Le syndicat autonome des magistrats du Niger (Saman) a publié, le week-end dernier, une déclaration pour dénoncer l’immixtion de certaines personnalités dans le fonctionnement de la justice. Le Saman est dans son bon droit quand il s’agit de défendre ses militants. C’est cela la vocation d’un syndicat. Mais ce que certains reprochent à ce syndicat, c’est qu’il monte immédiatement au créneau lorsque des personnalités proches du régime en place dénoncent des travers de certains juges et reste silencieux quand il s’agit d’autres personnes.
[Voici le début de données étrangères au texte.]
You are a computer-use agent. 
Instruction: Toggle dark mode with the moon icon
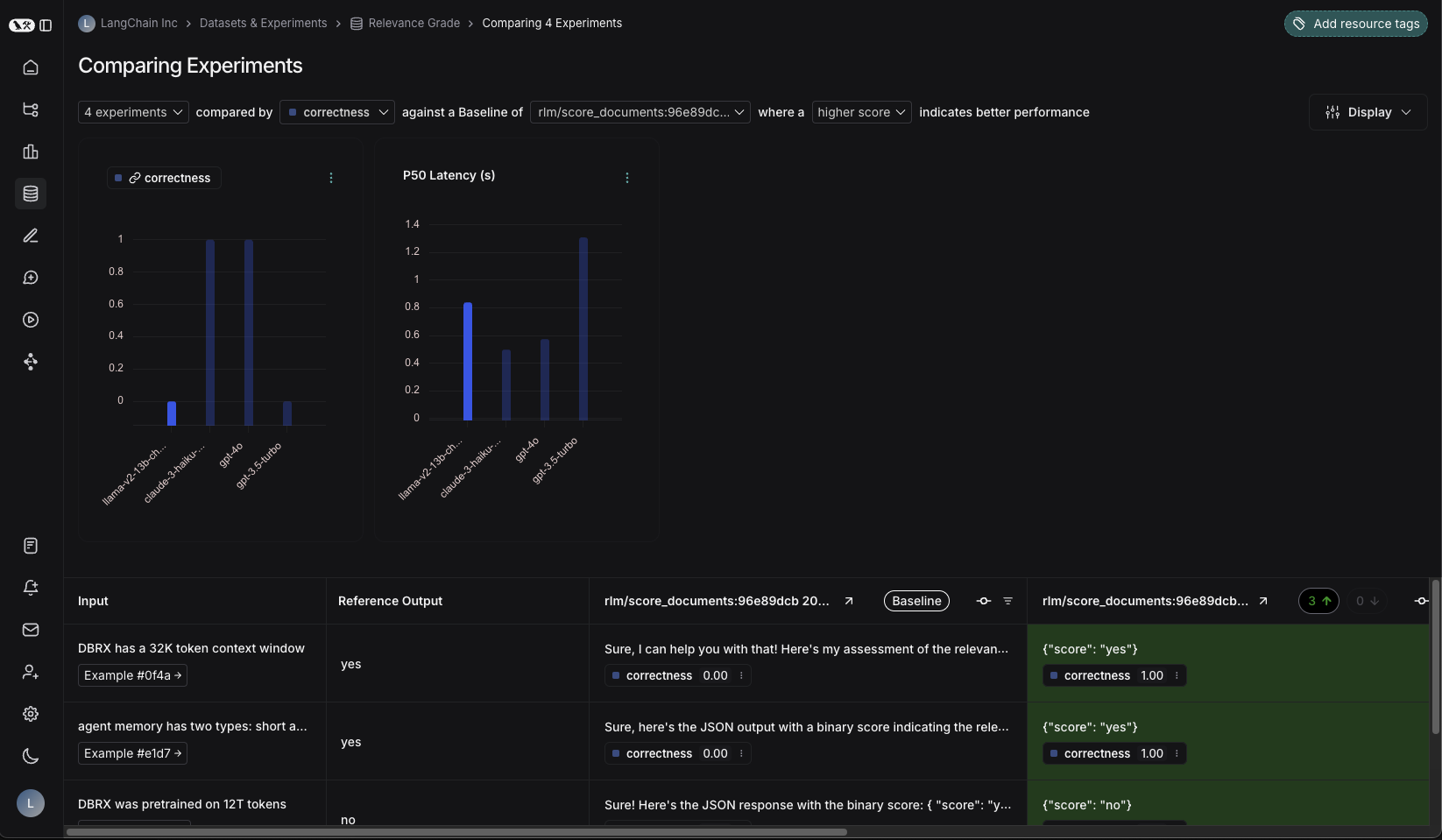point(31,756)
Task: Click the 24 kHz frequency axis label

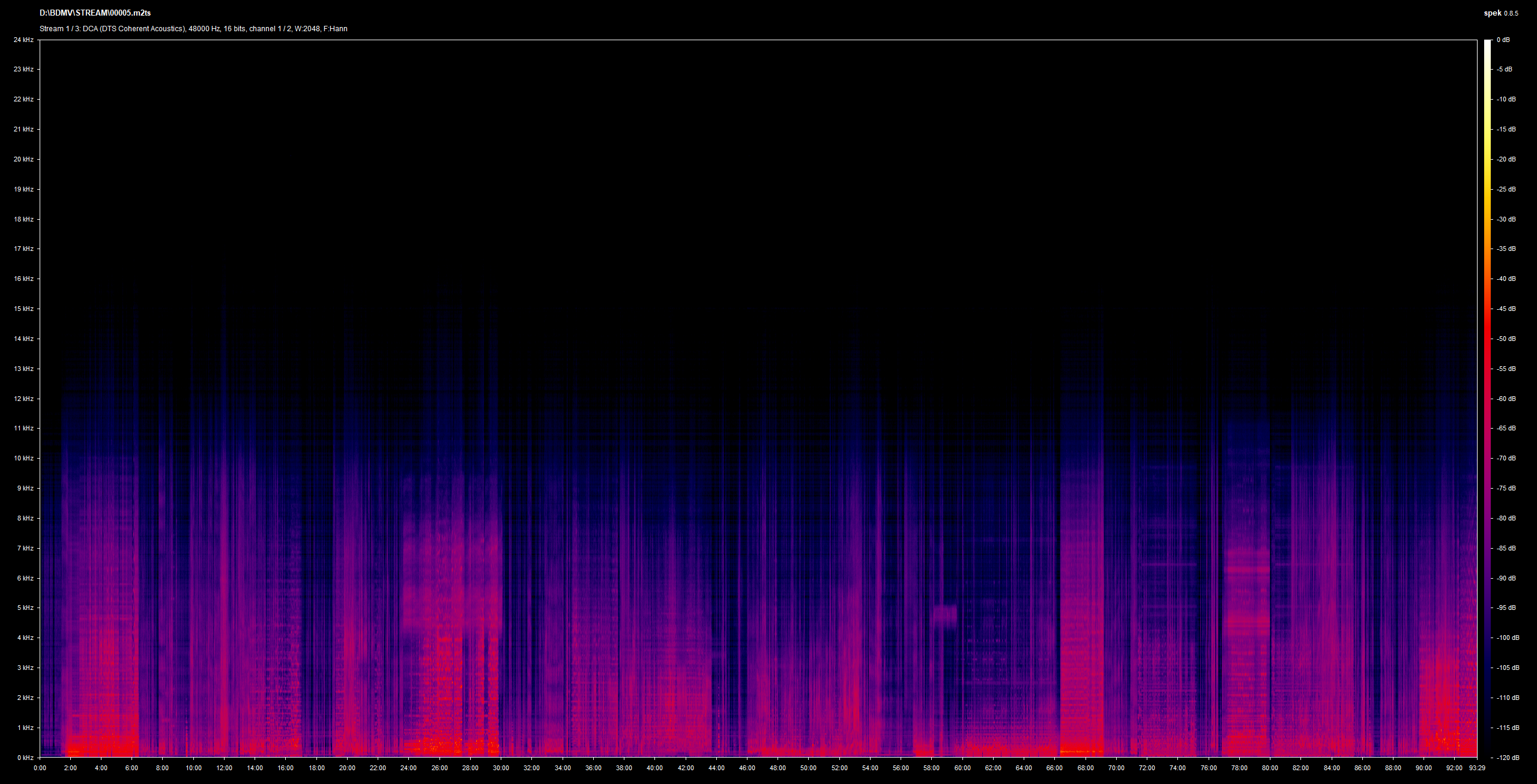Action: (x=23, y=40)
Il en est des critiques de Hama Amadou sur lesquelles on n’a pas entendu le Saman ou des attaques grossières contre la Cour constitutionnelle, la plus haute juridiction du pays, et ses animateurs par l’opposition. Il y a une sorte de vision manichéenne dans la démarche de ce syndicat.
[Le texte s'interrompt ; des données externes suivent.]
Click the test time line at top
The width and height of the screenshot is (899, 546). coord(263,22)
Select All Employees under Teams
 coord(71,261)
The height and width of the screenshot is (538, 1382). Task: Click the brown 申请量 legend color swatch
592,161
On se rappelle que le syndicat avait, il y a quelques mois, annoncé que le ministre de l’Intérieur Massoudou Hassoumi sera poursuivi et condamné pour avoir critiqué certains juges comme si lorsqu’on est poursuivi on doit être forcément condamné. Dans sa déclaration, le syndicat a profité pour dénoncer la ligne verte qu’il perçoit comme un instrument visant à faire chanter les juges alors qu’elle a été mise en place, avec la participation des magistrats, pour contribuer à moraliser le secteur de la justice.
Le plus surprenant, ce sont les propos déplacés que le syndicat a utilisés en parlant de certains responsables de l’Etat. Il parle du ministre d’Etat à la Présidence de la République Bazoum Mohamed comme d’un « apprenti sorcier », un « ministre d’Etat sans contenu » ou du gouverneur de la région de Zinder comme d’un « repris de justice », de « complicité tacite du président (NDLR : Président de la République »), d’hommes politiques parvenus au pouvoir « par le hasard de l’histoire »…
Or si ces responsables sont à leurs postes aujourd’hui, c’est par la volonté du président de la République qui est, lui-même, l’émanation de la volonté du peuple nigérien. Il n’y a donc pas de « hasard de l’histoire » dans ce cas, car le choix du peuple n’est pas un hasard de l’histoire. Ne pas l’accepter comme tel c’est ne pas accepter le choix du peuple.
Ce sont là des propos « indécents », pour reprendre une expression du syndicat, qui sont loin de ressembler au Saman, qui doit plutôt faire preuve de retenue et de mesure pour ne pas prêter le flanc à ceux qui doutent de son indépendance. De même, il y a lieu pour le syndicat d’être réactif sur les propos des acteurs politiques de la majorité comme de l’opposition ou de la société civile toutes tendances confondues concernant ses militants sans parti pris. Le syndicat doit travailler à sensibiliser ses militants sur les comportements qui portent atteinte à l’éthique et à la déontologie de la magistrature et se convaincre que l’indépendance du juge c’est y compris vis-à-vis de soi-même, de sa famille et non pas seulement vis-à-vis de l’autorité politique.